NFT lending platform OMNI lost 1,300 ETH worth about $1.43 million due to a hacker attack. OMNI allows users to stake NFTs from popular collections (such as Bored Ape Yacht Club) and reward them with ETH.
During the attack, the hacker used a reentrancy vulnerability in the OMNI protocol (a known vulnerability in projects written with Solidity that allows a hacker to force a smart contract to make an external call to an unverified contract).
The CEO of blockchain security firm BlockSec, Yazin Zhou, said the hacker deposited NFTs from a collection called Doodles. These NFTs were used as collateral to borrow tokenized ETH.
The hacker then exploited the vulnerability by withdrawing all but one of the NFTs deposited as collateral. This action triggered a malicious callback function on the hacker’s behalf, allowing him to use the borrowed funds to buy more Doodles before liquidating his credit.
After liquidating the position, the rest of Doodle from the original collateral is returned to the hacker. The credit position is liquidated because the value of the NFT left as collateral before the callback function was called was insufficient to cover the debt.
The hacker then used the Doodles from the original loan as collateral to borrow more ETH. However, OMNI did not recognize the new debt position, so the hacker was able to withdraw the NFT without repaying the loan.
Statement:
1/ OMNI is still in a testing (beta).
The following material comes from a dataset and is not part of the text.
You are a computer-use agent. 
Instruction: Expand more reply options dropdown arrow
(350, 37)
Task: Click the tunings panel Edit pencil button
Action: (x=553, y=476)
No customer funds were lost, only internal testing funds were affected!
We have suspended the OMNI protocol until we completed the investigation and have everything reviewed again by external security and auditing firms.
— OMNI (@OMNI_xyz) July 10, 2022
The attack stripped the protocol of over 1300 ETH. According to the project, the exploit did not affect customer funds, as only the funds allocated for testing were affected.